Tarih ve siyaset bilenlere malumdur ki devlet katında İslam, siyaseten tarihe havale edilmiştir. Dolayısıyla devlet teşkilatlanması dinden bağımsız olarak kurumsallaşmış, devlet işleri dine dayanmadan yürütülmektedir. İslam’a göre adalet terk etmek buydu çünkü İslamın kendisi adaletti. Ve bu islam devlet işleri dahil her şeye karışan bir İslamdı. Buna karşılık devleti idare eden kadrolar değişmiş, değişim sadece iktidarlar ve iktidar mücadelesi veren sınıflar arasında bir nöbet değişimi olarak sürüp gelmiştir. Toplum katındaysa devlet tarafındaki değişime uyum sağlayanlarla, esası gözden kaçırdığı için bir kaç mevzide sıkışıp kimlik bunalımı yaşayanlar söz konusu olmuştur.
Tarihi süreçte 2. Mahmut ve Atatürk çizgisi halka rağmencileri, yukardan aşağıya doğru reformcuları ifade eder. Abdülhamit ve millici dindarlar, ahaliyi de işin içine katarak reform yapan reformcuları ifade eder. İki çizgi arasındaki fark, sadece başvurulan yöntemdedir. Yoksa yapılan şey aynıdır.
Toplumsal alanda kendilerine tarihsel dayanak ve referans arayanların bu iki çizgiden birinde yer almış olması esas ait bir mesele değildir. Bu ikisi arasındaki tarihsel tarafgirlik, mevcut şartlar içinde iktidarın kimde olup olmayacağı, devlet imkânlarından kimin daha çok yararlanıp yararlanmayacağı konusunda olageldi. Bu açıdan bakılınca iki tarafın da ellerinden alınmış ya da kaybettikleri esaslı bir kıymet gibi bir dertleri olmadığı görülebilir. Dolayısıyla ellerinden alındığı için uğrunda kendilerini adayacakları ve geri almak için mücadele verecekleri yekpare bir İslam peşinde olmamaları doğaldır.
Bu durumda İslam’ı en yüce değer olarak bilenlerin, var oluşunu İslam’la anlamlandıranların, kaybettiği en kıymetli değeri İslam olarak kabul ettiği için varını yoğunu onu ele geçirmek için adayanların çizgisini hayırla hatırlamak gerek. Onlar İslam’ın köklü ve yerli olduğunun, Batılı değerlerin köksüz ve yersiz olduğunun bilincindeydiler. Taraflarını belirlerken de buna göre şekillenmişlerdi.

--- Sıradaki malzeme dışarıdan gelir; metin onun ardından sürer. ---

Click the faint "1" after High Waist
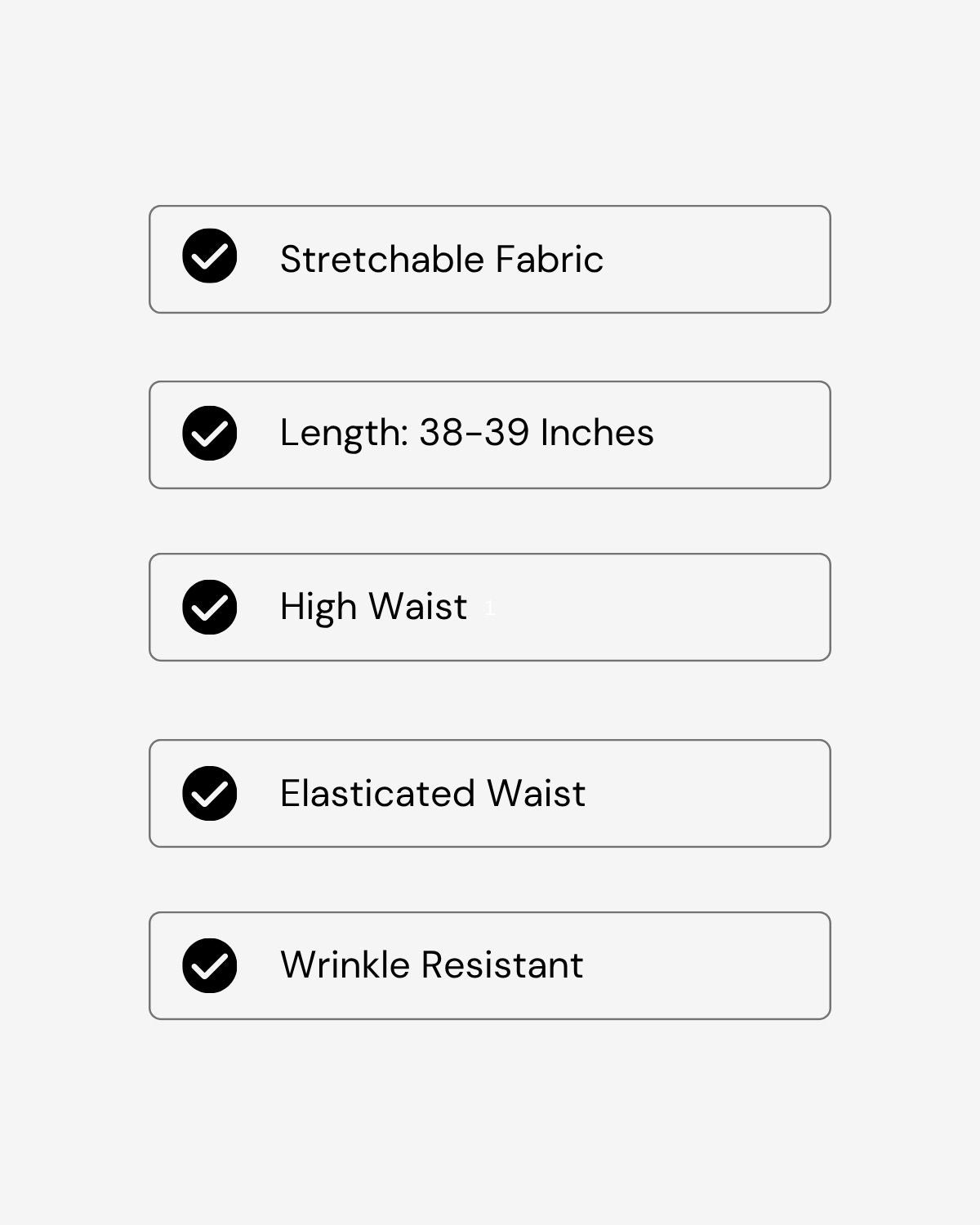980x1225 pixels. [x=489, y=608]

En kestirmeden Tanzimat fermanını ilan ettiği için atının yularını tutarak Sultan 2. Mahmud’a ‘Gavur Padişah’ tepkisi verenlerin çizgisi budur. Çünkü bunlar neyi kaybedeceğinin farkında olanlardı. Nitekim kaybettiğini elde etmek için var oluşunu buna bağlayanlar da onlardandı. Selam elbette onlaradır.

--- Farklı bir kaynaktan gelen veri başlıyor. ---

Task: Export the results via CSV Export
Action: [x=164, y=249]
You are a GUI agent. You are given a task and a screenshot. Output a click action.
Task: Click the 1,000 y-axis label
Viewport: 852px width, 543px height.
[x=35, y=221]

5.Bu memlekette ama genel çerçevede Müslümanların çok yakın zamanda kaybettiği sahih bir İslam telakkisi, bu telakkiye bağlı bir İslami dünya görüşü, bu görüşle oluşturulmuş bir zihniyet yapısı, bu zihniyetten neşet eden salih ameller bütünü, dolayısıyla kendilerince örgütlenmiş ve siyasi bir varlık olmuş bir Mü’minler topluluğundan bahsetmek gerçekçi olmaz. Fakat olması gereken, peşine düşülmesi gerek bu çizgidir. Kaybedilen de bu kıymettir.
Ahali katında öğretilenler dinin tamamı olarak bilindiği ve uygulandığı için dinin onlar nezdinde doğru olarak kavrandığından ya da onların önüne çıkıp hakikat budur, tuttuğunuz yol bu sebeple yanlıştır diyenlerden bahsetmekte pek gerçekçi olmaz. Bahsedilmesi gereken kendi içinde gettolaşmış, fazlasıyla içine kapanık yaşadığı için tarihteki ve dünyadaki gelişmeleri anlamamış ve dolayısıyla patolojik semptomlar gösteren küçük öbekler olabilir.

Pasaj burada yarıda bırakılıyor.